Camelback Mountain

Camelback Mountain (O’odham: New S-region) is a mountain in Phoenix, Arizona, United States. The English name is derived from its shape, which resembles the hump and head of a kneeling camel. The mountain, a prominent landmark of the Phoenix, AZ metropolitan area, is located in the Camelback Mountain Echo Canyon Recreation Area between the Arcadia neighborhood of Phoenix and Paradise Valley. It is a popular recreation destination for hiking and rock climbing.


A cave discovered on the north side of Camelback Mountain indicates that it was used as a sacred site by the prehistoric Hohokam culture before they abandoned the area in the 14th century.’

In January 1879, United States President Rutherford B. Hayes included Camelback Mountain as part of a one-million-acre (4,000 km2) reservation for the Salt River Pima and Maricopa American Indian tribes. Six months later, at the behest of Charles Poston, the Arizona Territorial Legislature reversed the decision to ensure the primacy of the 5000 non-Indian area residents and their continued access to Salt River water.

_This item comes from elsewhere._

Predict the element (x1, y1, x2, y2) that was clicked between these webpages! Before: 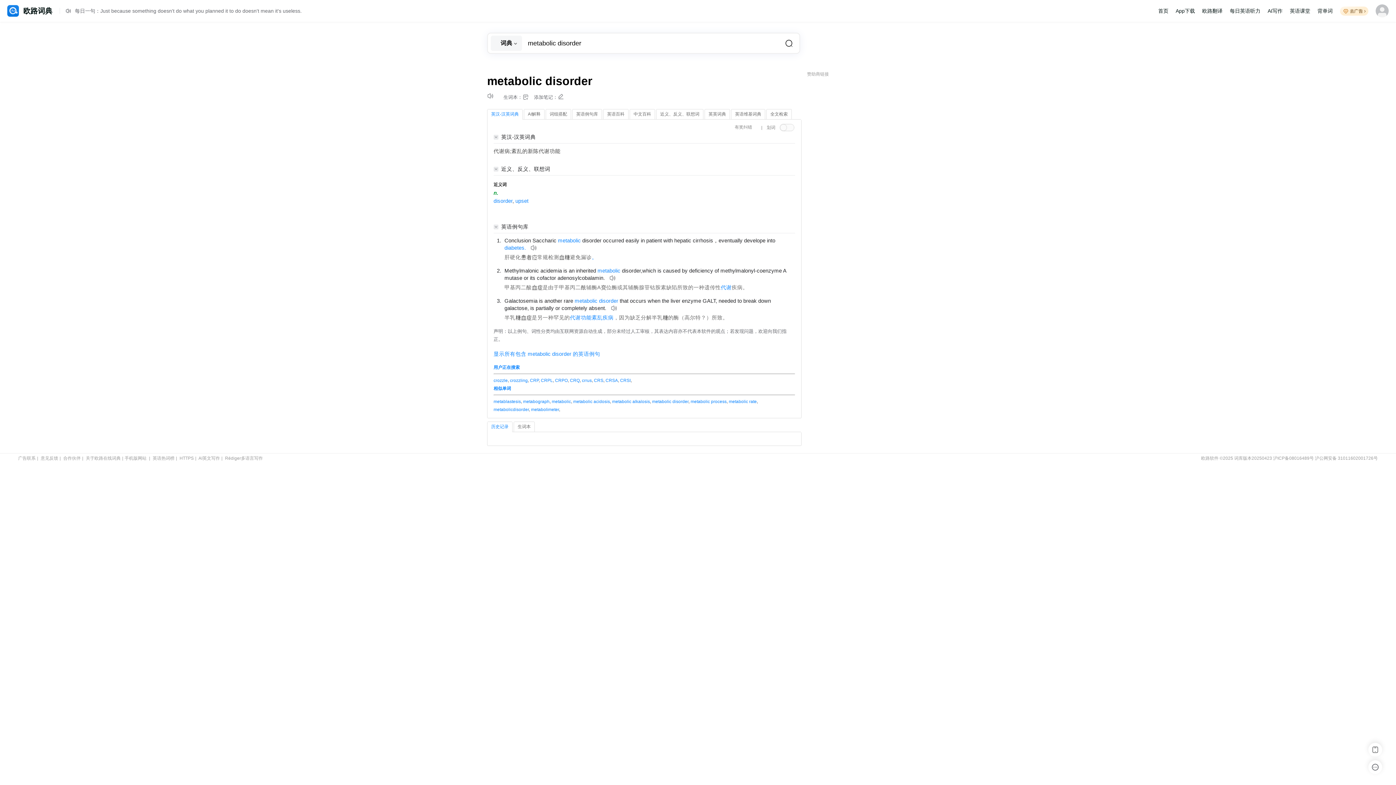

Efforts to protect Camelback Mountain as a natural preserve began in the early 1910s. However, by the 1960s, nearly all of the area had been sold to private interests. Federal and state authorities attempted to stop development above the thousand and six hundred feet level. They failed to halt development, and in 1963, efforts to arrange a land exchange failed in the Arizona State legislature. In 1965, United States Senator Barry Goldwater took up the cause and helped to secure higher elevations against development. The area became a Phoenix city park in 1968.


The mountain is composed of a geologic unconformity between two separate rock formations. The higher part of the peak is Precambrian granite (ca. 1.5 billion years old). The head of the camel is predominantly red sedimentary sandstone from the Chattian stage of the Oligocene epoch (ca. 25 million years old). A1 Bed Bug Exterminator


Two hiking trails ascend 1,280 feet (390 m) to the peak of Camelback Mountain. The Echo Canyon Trail is 1.14 miles (1900 m), and the Cholla Trail is 1.4 mi (2300 m). Both trails are considered strenuous with steep grades. The hiking path has dirt, gravel, boulders, and some handrail-assisted sections. The average hike requires a round trip time of 1.5 to 3 hours.  The Praying Monk is a red sandstone rock formation used for rock climbing. Located on the northern slope, the formation resembles the silhouette of a person kneeling in prayer. It rises approximately 100 feet (30 m), and the eastern face has several permanent anchor bolts for attaching a belay rope.